Want to lower your blood pressure? Go vegetarian

If you adopt a diet that excludes meat, but includes dairy products, eggs and fish, you might have better luck lowering your blood pressure, according to new research published in JAMA Internal Medicine.

For years, medical experts have debated whether eating vegetarian is effective in reducing blood pressure, as studies have produced mostly conflicting results.

Yet researchers from Osaka, Japan, reviewed the findings of seven clinical trials and 32 observational studies, concluding that vegetarian diets are more closely associated with lower blood pressure than those that include meat.
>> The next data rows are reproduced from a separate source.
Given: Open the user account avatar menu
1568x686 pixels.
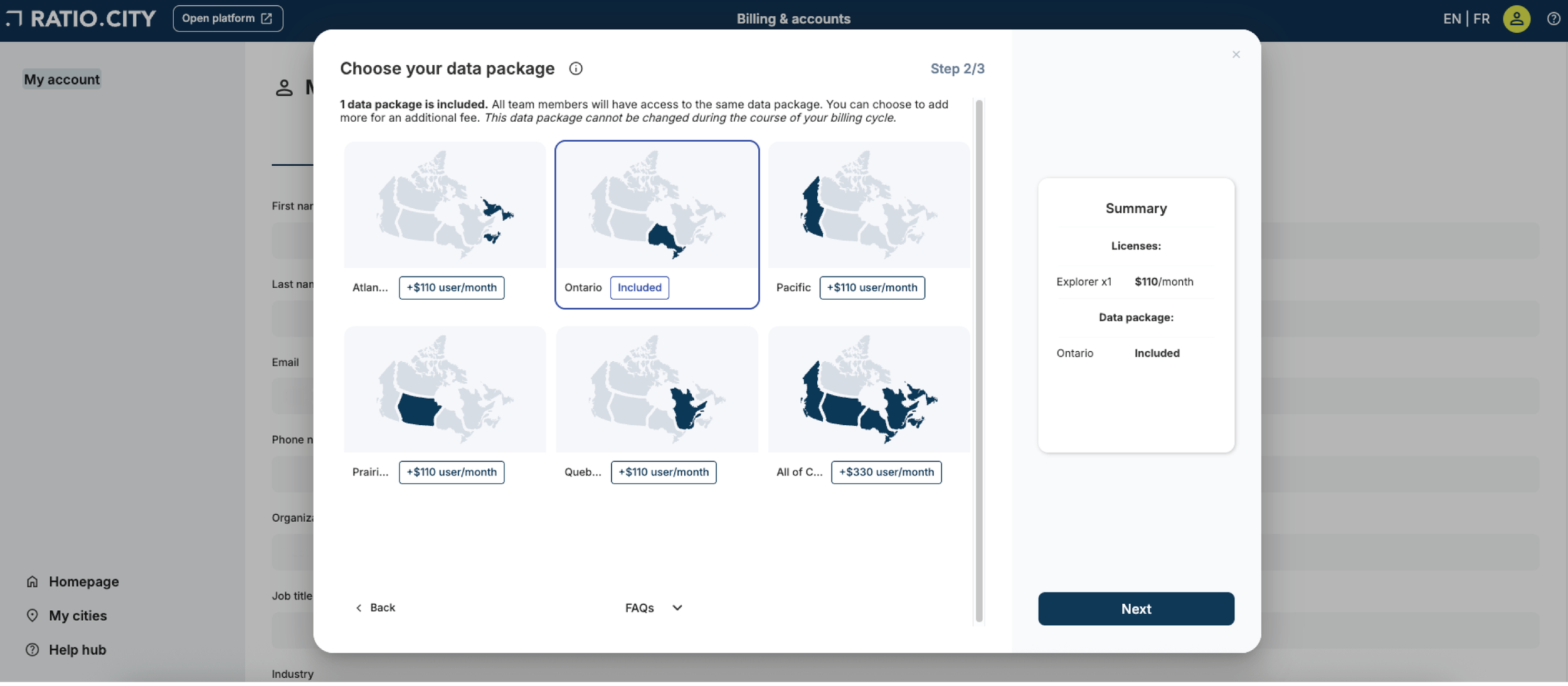Looking at the screenshot, I should coord(1517,18).
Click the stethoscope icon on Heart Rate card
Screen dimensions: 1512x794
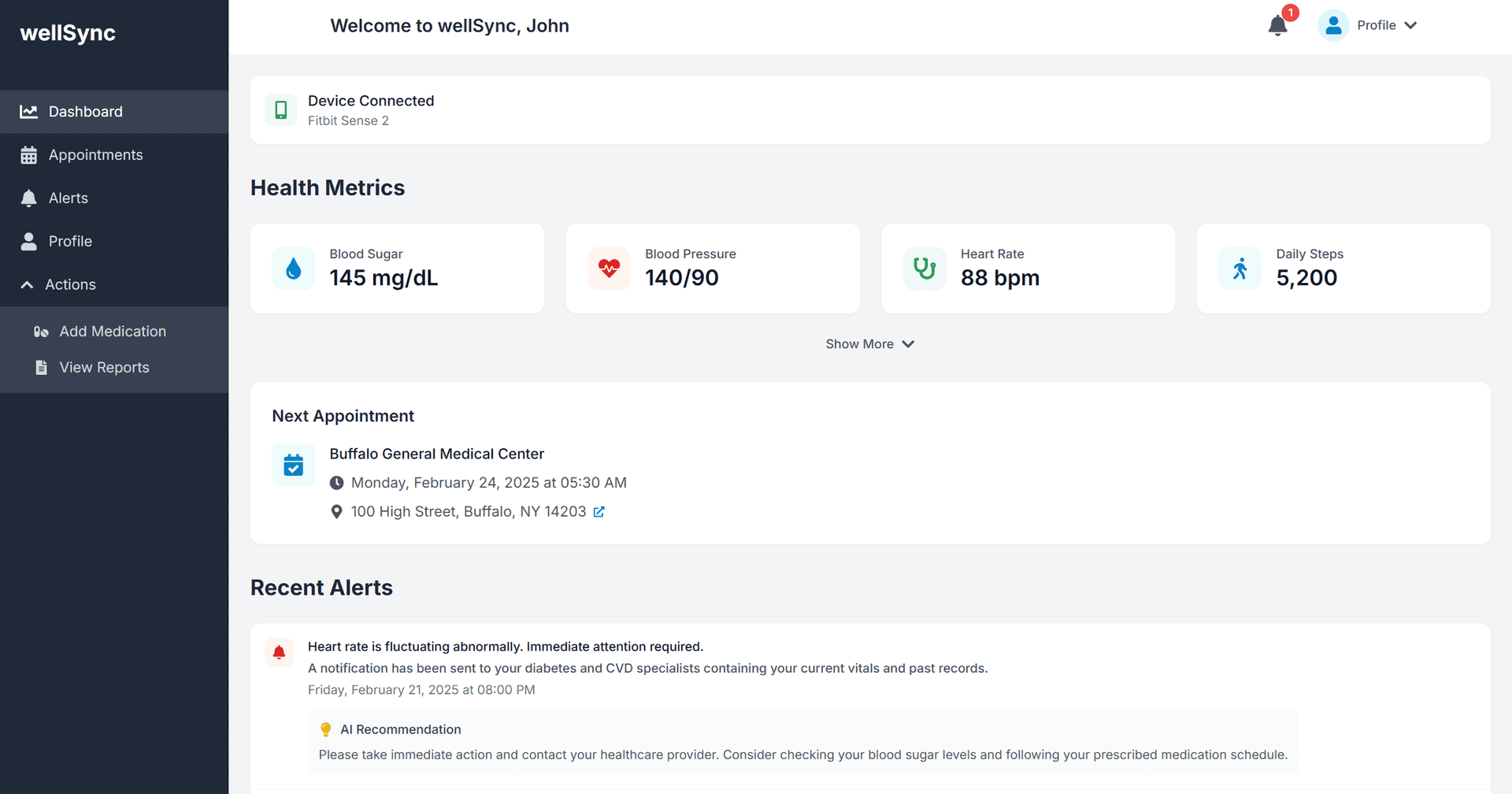[924, 268]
Researchers offer possible explanations

The researchers claimed that vegetarians might have better blood pressure for a variety of reasons: plant-eaters tend to have lower body mass indexes and less body fat, and they also tend to eat more fiber and less fat than omnivores. And while some studies have found that eating vegetarian can lower blood pressure regardless of body weight, body weight and blood pressure are linked, the team said.

Lower alcohol consumption among vegetarians might also account for better blood pressure readings. However, five of the seven clinical trials the Osaka team analyzed included subjects that only drank moderately.
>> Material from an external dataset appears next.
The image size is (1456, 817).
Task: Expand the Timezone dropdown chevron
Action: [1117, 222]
Finally, the fact that vegetarians tend to consume more polyunsaturated fats and fewer saturated fats than omnivores could explain their lower blood pressure.

The fact that not all of the studies took into account things like exercise or other lifestyle factors suggests there is a need for further research, the team concluded.

"Further studies are needed to explore the relationships between specific foods and nutrients and blood pressure," they wrote. "Nevertheless, the results of the meta-analysis of the controlled trials suggest a robust relationship between consumption of vegetarian diets and lower blood pressure."